• **What you are asked to do**:
Which lines in the records below contain the word "Open"? Return each of them.

• **Study material**:

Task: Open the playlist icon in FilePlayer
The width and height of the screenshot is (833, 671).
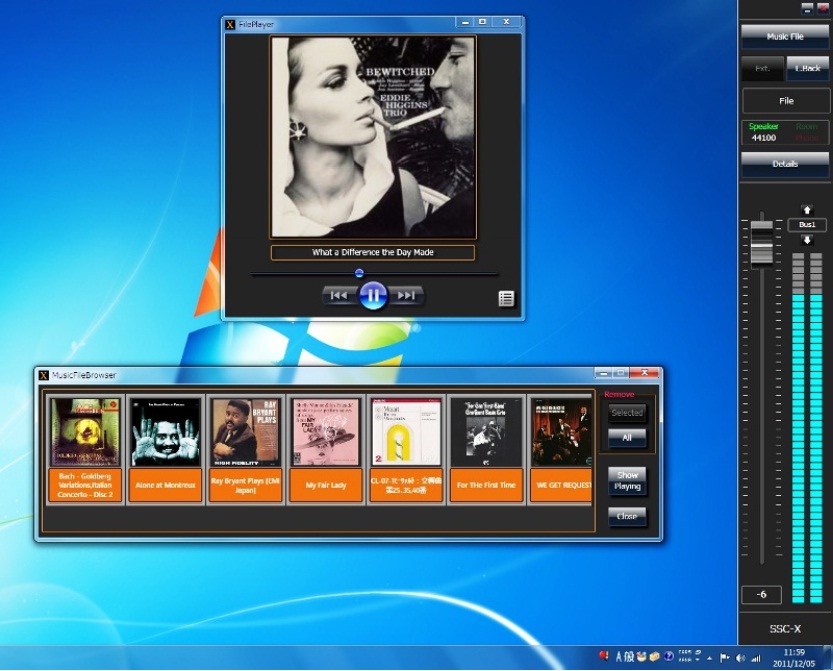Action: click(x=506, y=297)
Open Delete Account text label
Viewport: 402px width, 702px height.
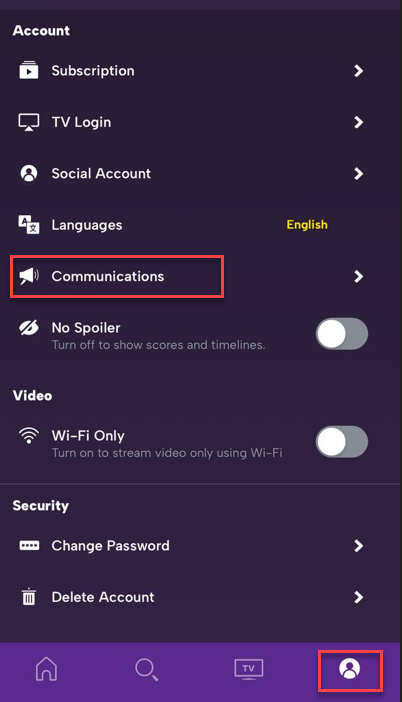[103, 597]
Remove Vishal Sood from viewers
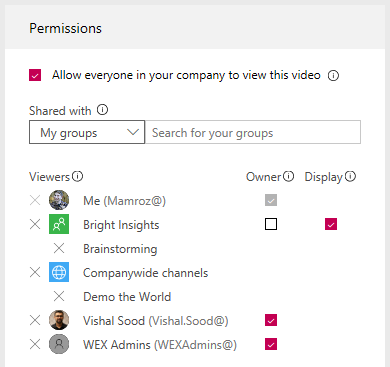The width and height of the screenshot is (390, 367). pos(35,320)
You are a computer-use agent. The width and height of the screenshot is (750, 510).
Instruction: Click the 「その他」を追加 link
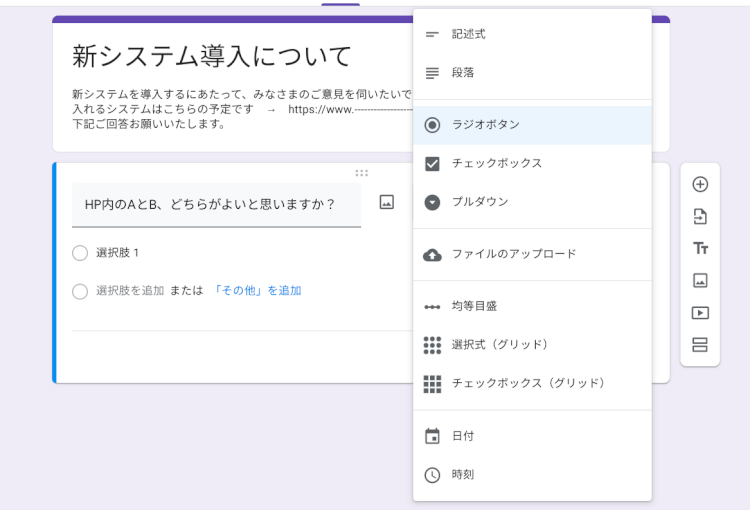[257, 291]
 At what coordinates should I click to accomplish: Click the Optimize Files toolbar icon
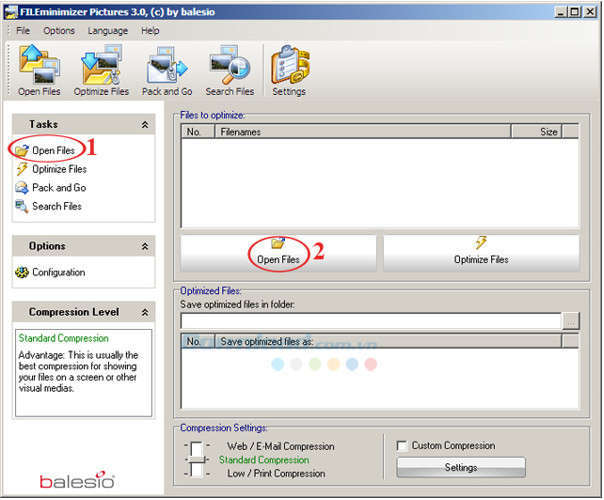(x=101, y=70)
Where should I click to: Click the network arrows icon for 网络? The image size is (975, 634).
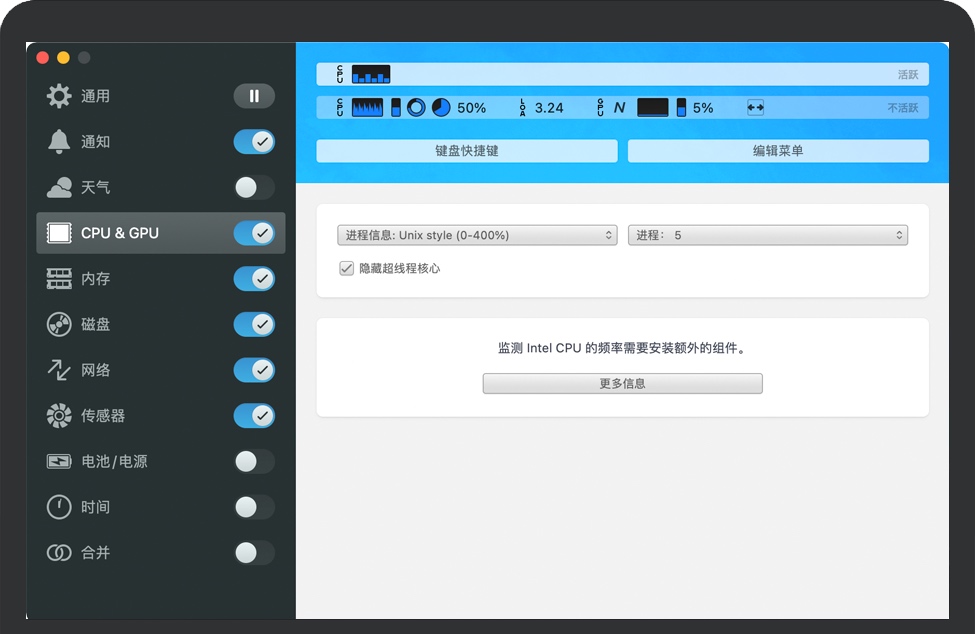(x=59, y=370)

• **Task result**:
Task: Open the playlist icon in FilePlayer
Open Delete Account text label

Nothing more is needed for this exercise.